My life is extremely different than it was a year ago; instead of working at an IT job, I’m now in grad school in a completely different field (Historic Preservation).
My first semester was great. However, the classes didn’t heavily focus on “actual” paper writing* (one was an intro to the field of study, one was more about creating 3D models in Google Sketchup and the other focused on creating a program for a community). This semester, my classes will be more focused on heavy reading, research papers, etc.
Now, this is likely because I’m really great at over-thinking, over-complicating and worrying :D, but I really need some great resources (be they websites, books, etc.) on graduate level academic writing.
I know the basics of undergrad writing; heck, I was a writing tutor then. But IME, undergrad writing really tends to stick to:
Intro paragraph with thesis statement at the end
Body paragraphs, each of which has a topic sentence
Conclusion paragraph
I know that graduate-level writing has that same structure (intro, body, conclusion), but it doesn’t seem to stick that rigidly to the specific paragraphs, y’know? My experiences with higher level academic writing are on the reading end (scholarly journals, etc.). I can see the structure is the same, but there are definite differences between these and the standard undergrad essay format.
I basically know enough… to know I don’t know enough! It seems that higher-level papers can have an introduction of multiple paragraphs and that “topic sentences” for the body are used as headings for a multiple paragraph section. This makes sense, considering that these papers will go into far more depth compared to an undergrad paper.
I just want to know things like how you divide your paragraphs, any expected sub-structure, etc. I know how to do it “traditional undergrad” style and I know how to do it in general writing. I’ve found that there is a lot of information that graduate school either 1 - assumes you already know or 2 - assumes you’ll go out and find the information on your own**. So basically, I’m trying to do #2 for this!
If anyone has any suggestions, I’d love it! I’ve googled the topic in several ways and my findings are more vague, talking about “have your own idea”, “edit edit edit!”, “develop your argument”. No shit, Sherlock!

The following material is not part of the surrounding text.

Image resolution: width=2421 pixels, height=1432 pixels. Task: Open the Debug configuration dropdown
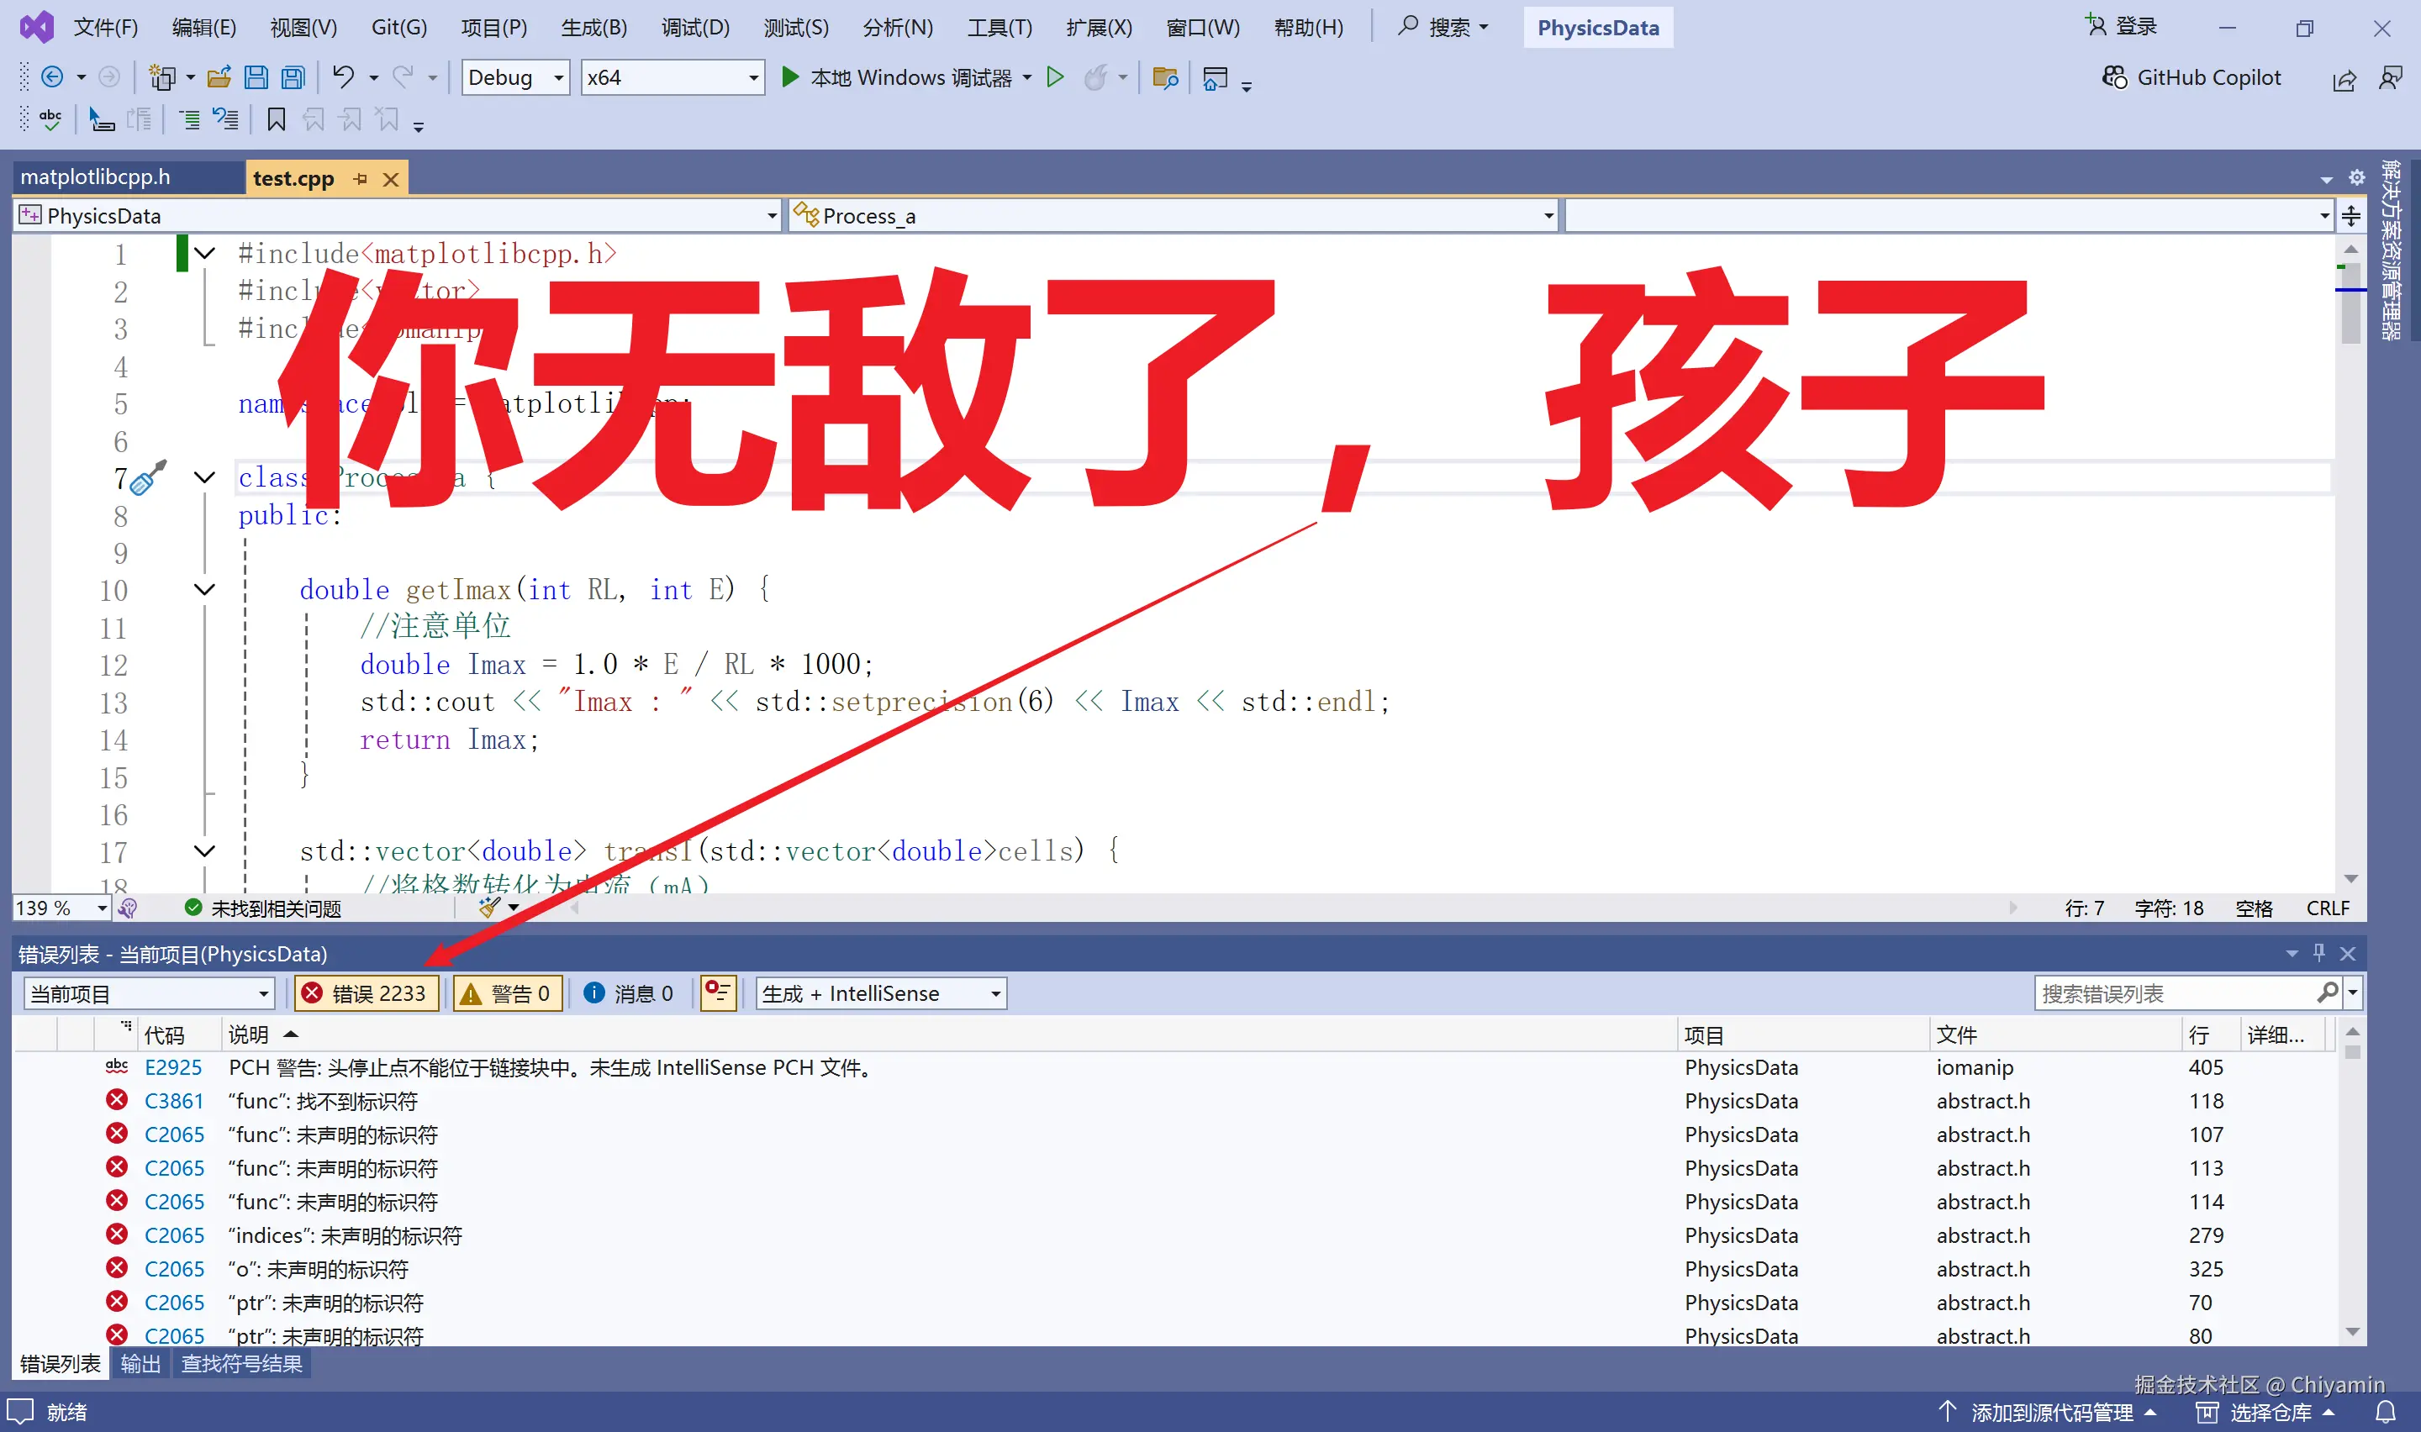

- This is an interesting program because it’s an extremely diverse mix of styles. Obviously there are different concentrations depending on your specific interests, but even within all of them you’ll see research papers/articles, 3D models, physical restoration of artifacts, etc.
** One example: getting emails about upcoming grants you can apply for. The profs/dept know all about this, but (and it’s not just me) students tend to only have really basic knowledge (I know there are grants for graduate work and that you have to apply to get them, but why would my basic classes or research papers qualify? Why/how would one rinky-dink paper I do qualify to be published? etc.). This is the info I need to learn.